Re: Copy Cat Desserts
Chili's Molten Chocolate Cake
Cake
1 18.25-ounce box chocolate fudge or dark chocolate cake mix
1 1/3 cups water
1/2 cup vegetable oil
3 eggs
1 bottle Hershey hot fudge topping
8 scoops vanilla ice cream
Magic Shell chocolate topping
1. Make cake batter 'following directions on the box and pour 1/2 cup of batter into the greased cups of a large (Texas size, muffin pan. If your pan has six cups, bake the cakes in two batches of 4 cakes each. Turn all of the cakes out of the pan and let them cool.
2. The cakes will be served upside down, so you may have to slice a bit of the domed top off the cakes to help them lay flat when inverted. A serrated sandwich knife works best for this. After you've flipped over all of the cooled cakes, use a sharp paring knife to cut out a 1 1/2-inch diameter cylindrical chunk in the center of the bottom (now the top) of each cake. The hole should be about 1 1/2-inches deep. After slicing straight down into the cake in a circle, scoop out the chunk of cake with a teaspoon and discard the piece. Now you have a secret compartment to conceal the hot fudge payload.
3. Spoon about 2 tablespoons of fudge into each of the holes you've made in the cakes, then store the cakes in a sealed container in the refrigerator.
4. When you are ready to serve, heat one cake at a time in the microwave for 40 to 45 seconds on high, or until you see the fudge begin to bubble. Remove the cake from the microwave and let it rest for 30 seconds or so, then place a scoop of vanilla ice cream on top of the cake. Pour a coating of Magic Shell chocolate topping over the ice cream and serve.
Makes 8 desserts.
This is the scratch version for the box cake mix called for in the recipe.
Duncan Hines
Moist Deluxe Dark Chocolate Cake Mix
Let’s say you want to make some chocolate cake -- like the popular mixes that come in a box -- but you don’t have much of a craving for propylene glycol mono- and diesters of fats, polyglycerol esters of fatty acids, cellulose gum, mono-and diglycerides or xanthan gum. Well, if you’re making cake from a box mix, that’s what you’ll be eating. Many of those additives are what give the cake you make with Duncan Hines cake mix its deluxe moistness. The good news is we can come very close to duplicating the store-bought cake mix with very simple dry ingredients and a little shortening. By combining the dry stuff, then thoroughly mixing in the shortening, you will have a mix that is shelf-stable until you add the same wet ingredients in the same amounts required by the real stuff.
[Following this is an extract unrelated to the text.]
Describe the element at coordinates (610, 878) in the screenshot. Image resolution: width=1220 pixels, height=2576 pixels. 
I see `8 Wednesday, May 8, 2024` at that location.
It’s a great way to make good, old-fashioned chocolate cake without the hard-to-pronounce additives. Plus, this mix is the same stuff required for the Oreo cookie clone here on the site. If you can’t track down the cake mix for that recipe, you now can make it from scratch.
Ingredients
2 cups all-purpose flour
1 3/4 cups baker’s sugar (superfine sugar)
3/4 cup cocoa
2 teaspoons baking powder
1 teaspoon baking soda
1 1/4 teaspoons salt
4 tablespoons shortening
To make cake
1 1/3 cups water
1/2 cup vegetable oil
3 large eggs
1. Combine flour, sugar, cocoa, baking powder, baking soda, and salt in a large bowl. Stir to combine. Add shortening, then use an electric mixer on medium speed to blend shortening into dry ingredients. Mix until no chunks of shortening are visible. This is your cake mix, which you can keep in a sealed container for several months until you are ready to make the cake.
2. To make the cake preheat oven to 350 degrees F. Grease the sides and bottom of two 9-inch baking pans or one 13x9-inch pan. Lightly flour the greased pans.
3. Blend dry cake mix (from step #1) with water, oil and eggs in a large bowl with an electric mixer at low speed until moistened. Increase speed to medium and beat for 2 more minutes.
4. Pour batter into pans and bake for 30 to 33 minutes for 9-inch pans, and 35 to 38 minutes for 13x9-inch pan. You can also make cupcakes with the mix. They take 19 to 22 minutes.